— WHAT TO DO —
Copy the records word for word, from the line containing "Where should I click to: Click the EuEu" down to the line containing "coord(213,43)", including both of those lines. Leave out the pictures.

— SUPPLIED ENTRIES —
--- Start ---

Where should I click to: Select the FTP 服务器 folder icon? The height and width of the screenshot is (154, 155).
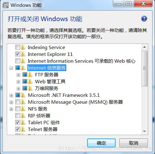30,75
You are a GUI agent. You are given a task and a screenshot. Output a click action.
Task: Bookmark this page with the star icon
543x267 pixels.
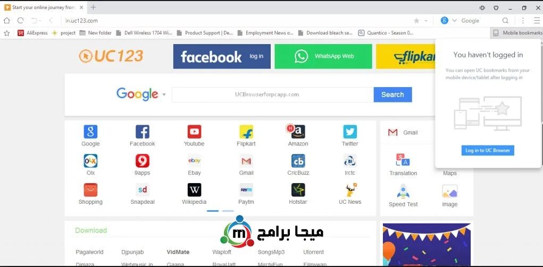[416, 21]
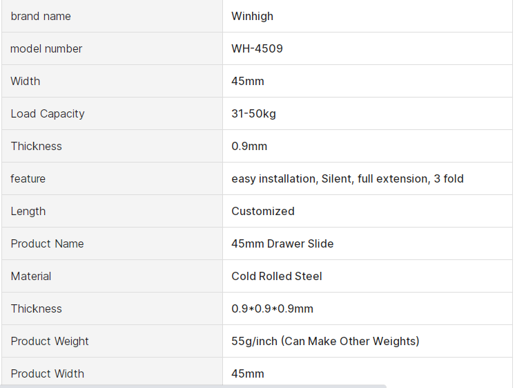Click the "Load Capacity" label
The image size is (515, 388).
click(48, 113)
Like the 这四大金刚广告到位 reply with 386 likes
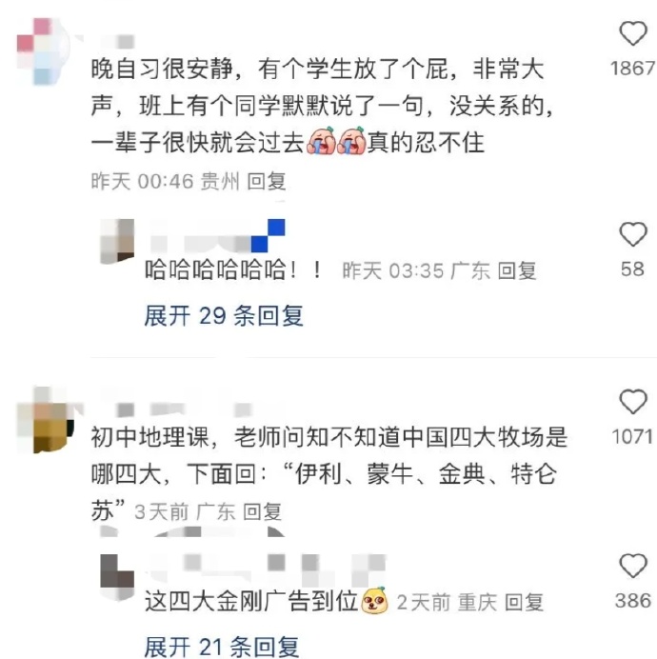Viewport: 657px width, 659px height. [632, 566]
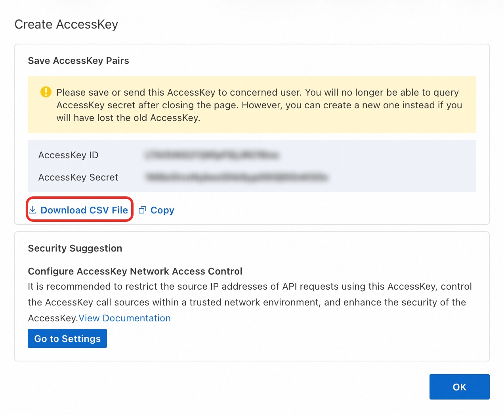The image size is (504, 415).
Task: Open the View Documentation link
Action: (x=124, y=318)
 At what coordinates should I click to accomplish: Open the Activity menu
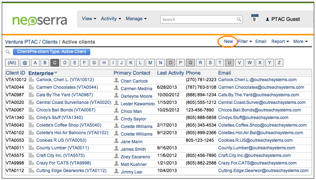pyautogui.click(x=111, y=19)
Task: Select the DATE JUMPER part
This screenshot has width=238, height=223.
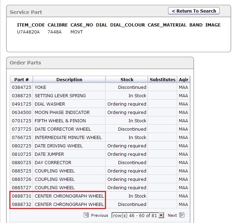Action: 49,154
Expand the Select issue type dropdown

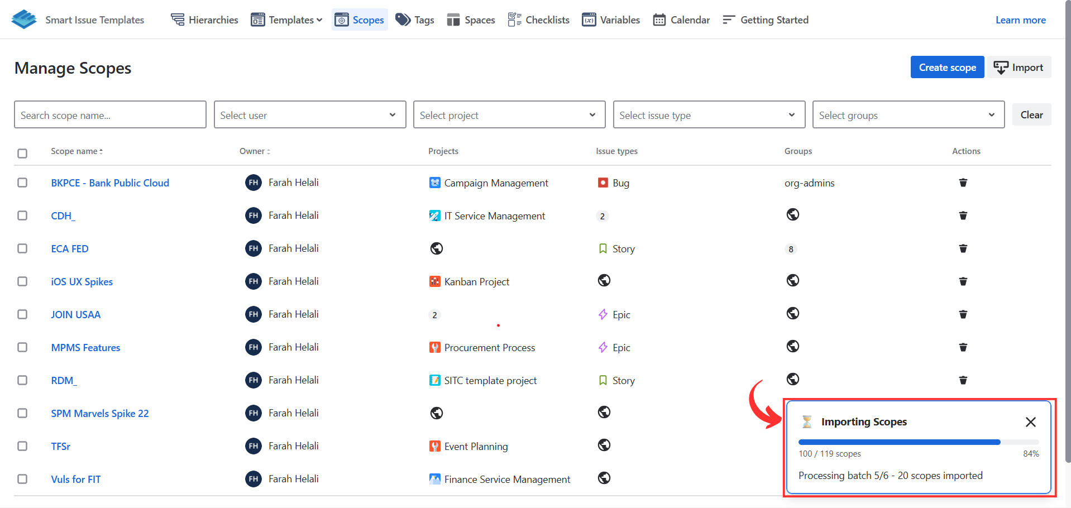click(x=709, y=115)
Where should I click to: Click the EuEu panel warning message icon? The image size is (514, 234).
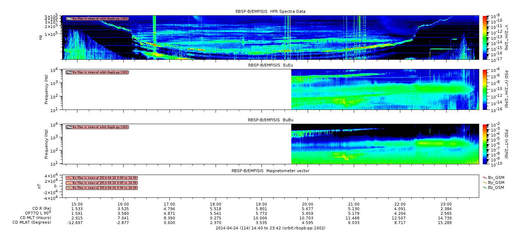click(x=69, y=72)
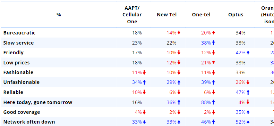Click blue up arrow beside One-tel Slow service 38%
The image size is (274, 126).
coord(213,43)
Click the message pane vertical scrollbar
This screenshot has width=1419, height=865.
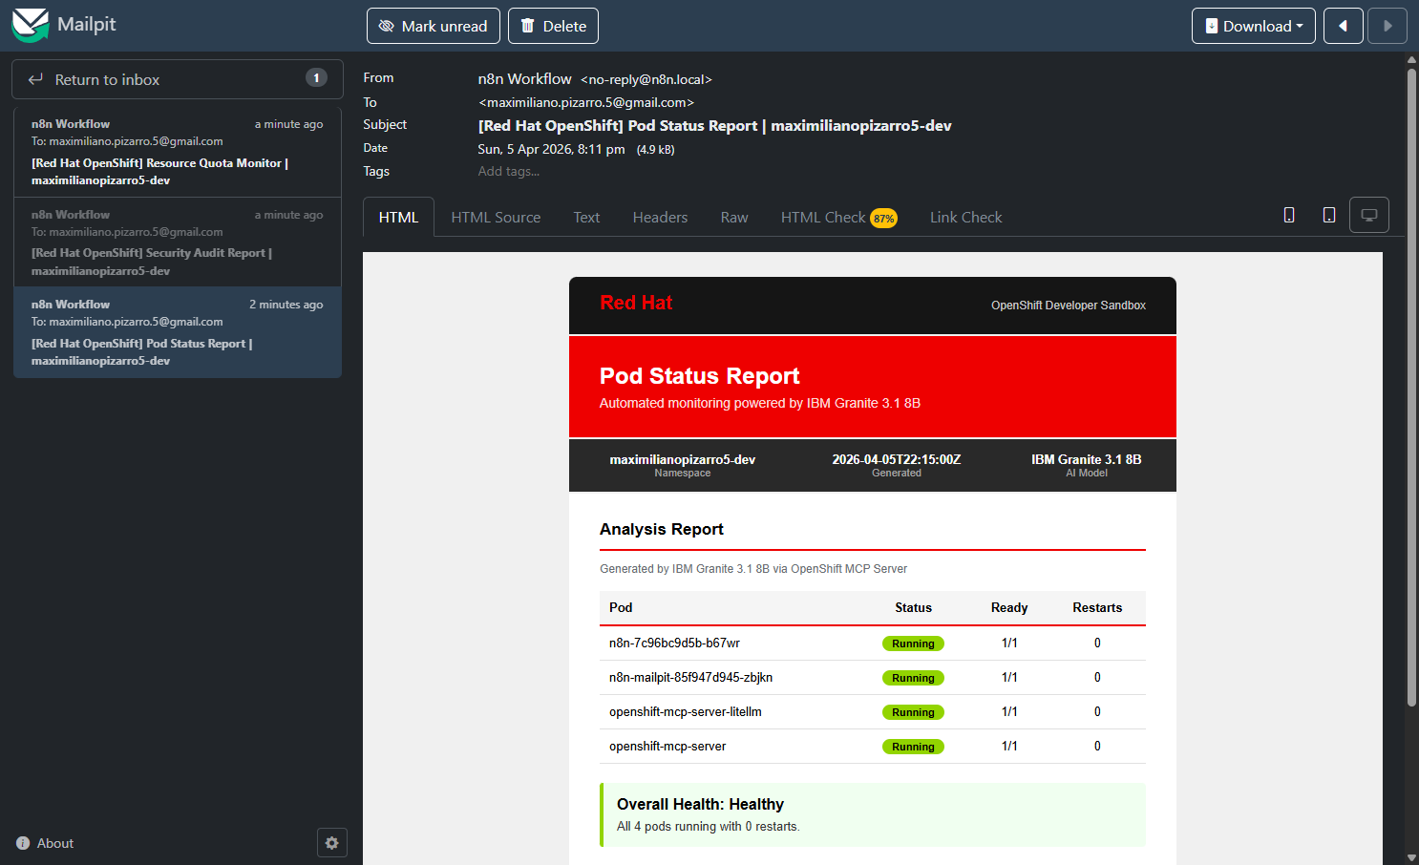(1410, 382)
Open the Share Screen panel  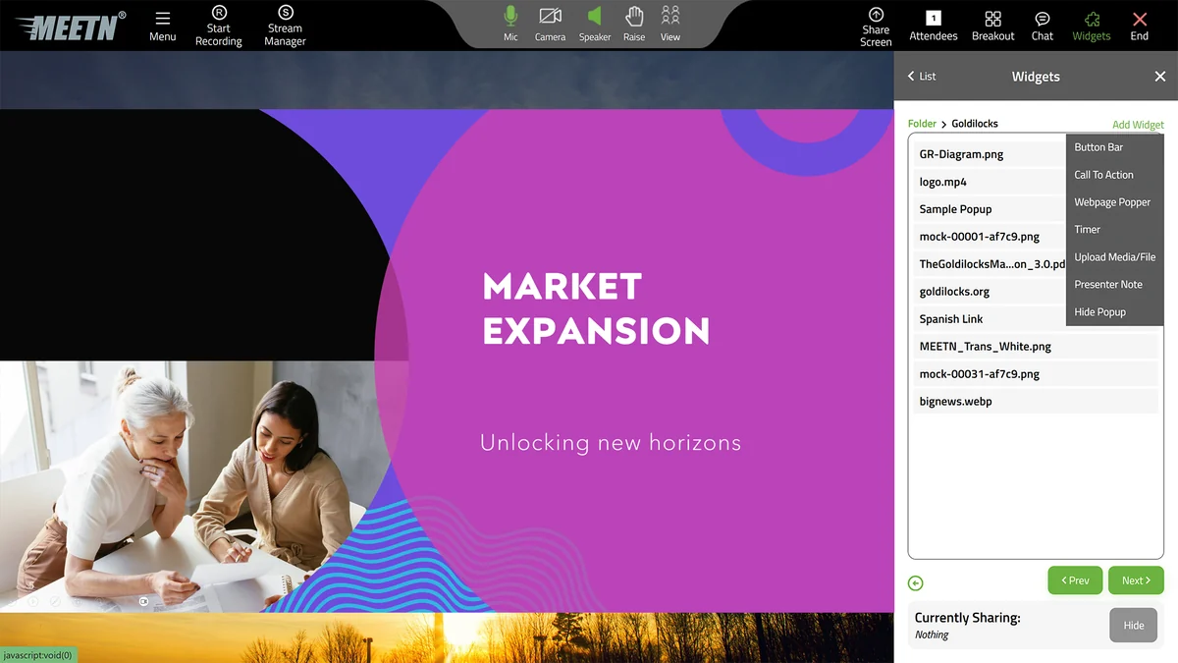tap(875, 25)
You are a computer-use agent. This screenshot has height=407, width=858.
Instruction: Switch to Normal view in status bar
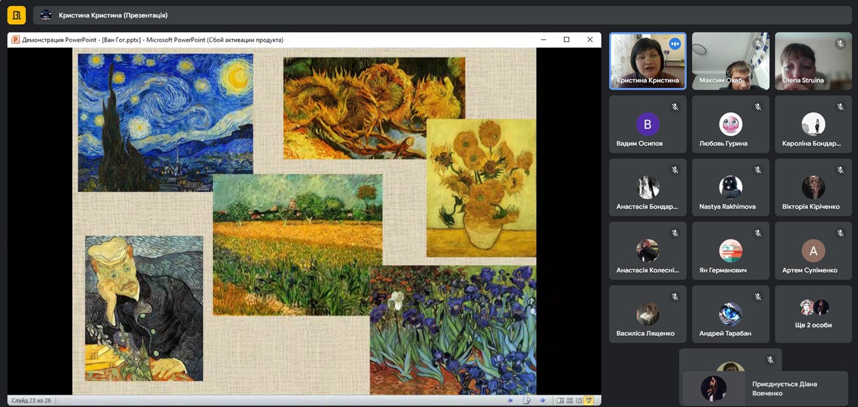click(x=560, y=401)
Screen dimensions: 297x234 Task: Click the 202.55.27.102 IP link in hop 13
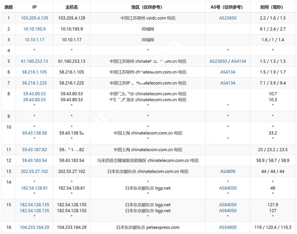click(34, 172)
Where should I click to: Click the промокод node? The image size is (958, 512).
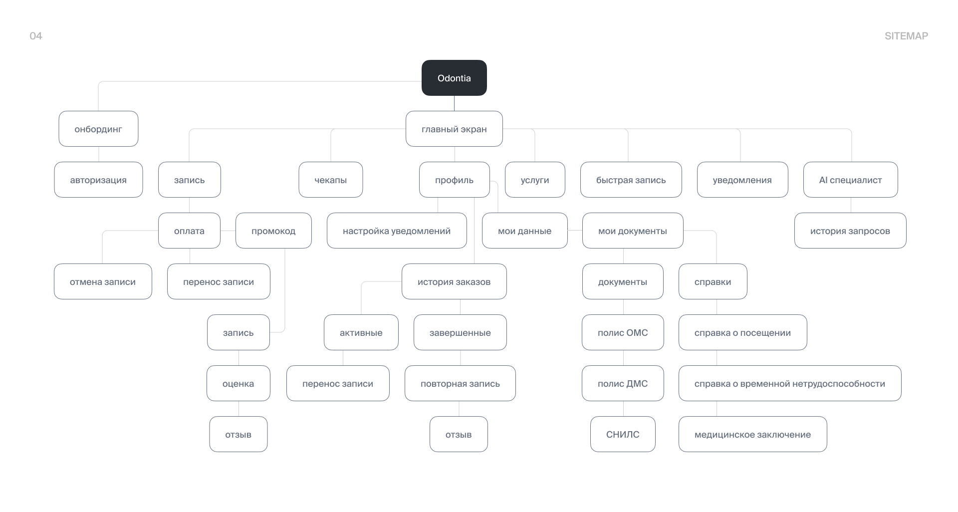pos(273,231)
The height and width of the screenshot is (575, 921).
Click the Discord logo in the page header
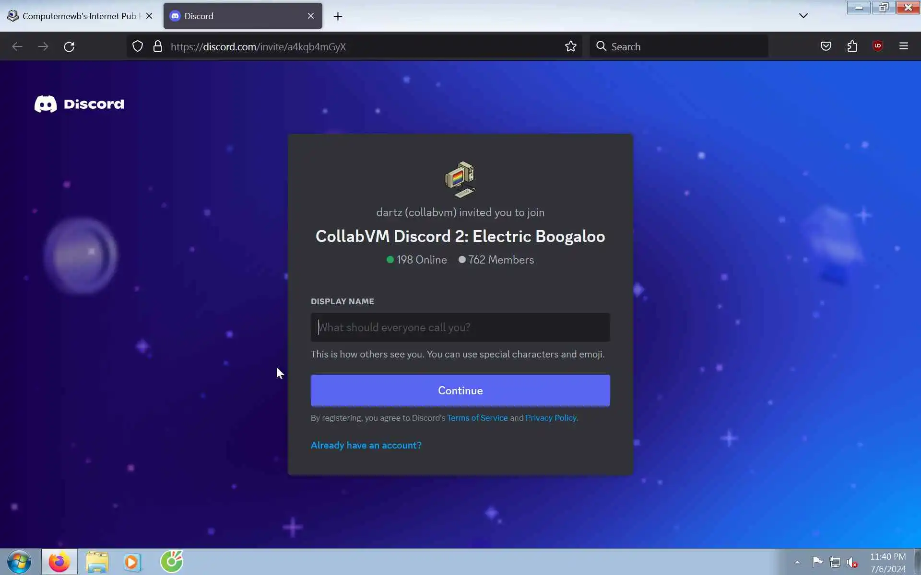tap(79, 104)
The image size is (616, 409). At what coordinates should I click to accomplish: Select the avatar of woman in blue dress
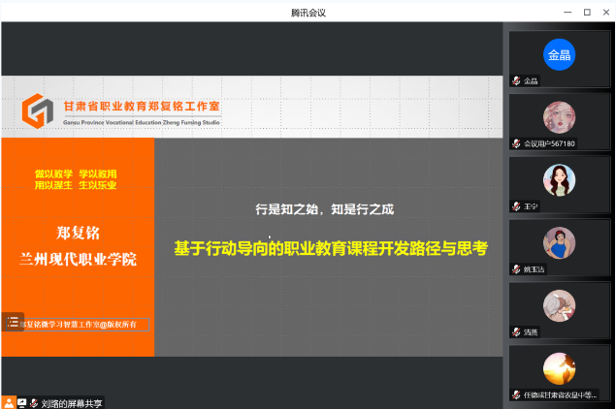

--- End ---

— EXERCISE ANSWER —
Where should I click to: Click the EuEu panel warning message icon? The image size is (514, 234).
click(x=69, y=72)
Click blue up arrow beside One-tel Slow service 38%
The image size is (274, 126).
coord(213,43)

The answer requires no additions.